Project Summary/Abstract
Anaphylaxis can be life-threatening but exacts an outsized toll on patients and the healthcare system. This
system’s burden is due in part to one size fits all national guidelines that necessitate emergency department
(ED) care for all patients and = 4-6-hour observational periods that are agnostic to reaction severity and patient
characteristics. This generic approach is ill-suited to most reactions, thereby contributing to ED overutilization,
long ED wait times, ED overcrowding, avoidable hospitalizations, and inflated healthcare costs. The proposed
K23 study seeks to deliver personalized anaphylaxis care and will further develop my skillset as an independent
translational investigator. I hypothesize that machine learning can be applied to my actively enrolling KL2 cohort
to develop prediction models capable of customizing ED observation periods in real-time based on patient-
specific risk. The rationale for this hypothesis comes from preliminary KL2 data (n = 91) in which 51.6% of
patients had complete symptom resolution within 2 hours from the first epinephrine dose. The next logical step
is to expand my prospective cohort and employ machine learning to develop a model capable of predicting
time-to-symptom resolution in real-time to reduce observation periods, prevent unnecessary hospitalizations,
and identify patients who may not require ED care and can instead be safely managed at home. Additionally,
there is an unmet need for clinically actionable biomarkers to enhance patient risk stratification and enable
customizable therapeutic approaches; however, there is an incomplete understanding of immunological
mechanisms contributing to human anaphylaxis pathogenesis. Most research has focused on the role of IgE-
mediated mast cell and basophil activation, yet emerging data support my second hypothesis that neutrophils
are key drivers of anaphylaxis that govern divergent progression into either refractory or biphasic courses. The
rationale for this hypothesis comes from preliminary KL2 data in which 100% of patients with severe reactions
exhibited elevated markers of neutrophil activation and levels were dynamic over time.
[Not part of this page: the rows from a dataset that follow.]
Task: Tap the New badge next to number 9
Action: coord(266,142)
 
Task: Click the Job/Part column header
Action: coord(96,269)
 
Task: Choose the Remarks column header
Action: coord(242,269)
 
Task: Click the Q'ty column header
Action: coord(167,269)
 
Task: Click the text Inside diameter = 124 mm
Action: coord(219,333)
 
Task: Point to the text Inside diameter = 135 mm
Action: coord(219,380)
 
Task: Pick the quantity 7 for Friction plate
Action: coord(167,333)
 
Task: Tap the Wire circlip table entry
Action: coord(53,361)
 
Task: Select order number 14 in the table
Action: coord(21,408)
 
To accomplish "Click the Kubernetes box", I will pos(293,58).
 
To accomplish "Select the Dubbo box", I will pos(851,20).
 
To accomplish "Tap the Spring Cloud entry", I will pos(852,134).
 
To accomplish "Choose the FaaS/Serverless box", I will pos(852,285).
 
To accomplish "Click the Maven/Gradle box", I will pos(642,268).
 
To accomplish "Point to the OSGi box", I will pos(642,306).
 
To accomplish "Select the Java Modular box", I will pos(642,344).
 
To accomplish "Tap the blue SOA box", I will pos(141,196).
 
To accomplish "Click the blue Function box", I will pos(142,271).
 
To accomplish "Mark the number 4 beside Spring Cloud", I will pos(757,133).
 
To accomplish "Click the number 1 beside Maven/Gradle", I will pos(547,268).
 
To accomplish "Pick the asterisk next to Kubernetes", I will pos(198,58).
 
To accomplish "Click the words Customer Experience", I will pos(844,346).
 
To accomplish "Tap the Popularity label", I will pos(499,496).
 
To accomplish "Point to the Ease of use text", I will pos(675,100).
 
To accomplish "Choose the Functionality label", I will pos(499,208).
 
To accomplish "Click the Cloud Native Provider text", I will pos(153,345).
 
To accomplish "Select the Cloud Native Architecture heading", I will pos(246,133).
The specific aims of
this application are 1) To derive a dynamic clinical prediction model to customize anaphylaxis
observation periods. Simultaneously, I will acquire training in biostatistical and biomedical informatics,
machine learning, dynamic prediction modeling, and mediation analysis; and 2) Demonstrate that serum
biomarkers of neutrophil activation predict reaction severity and clinical courses. This aim will help me
acquire essential training in translational approaches to neutrophil biology and will provide a mechanistic
gateway for future research on the immunology of anaphylaxis courses. Findings from this study will result in a
novel prediction model to optimize anaphylaxis observation periods and prevent unnecessary hospitalizations.
These outcomes will aid my transition to independent investigator status by conducting validation studies of the
predictive model in a multicenter cohort. Study findings will also open avenues of investigation on the
integration of neutrophil measures into clinical care and the prognostic machine learning tool.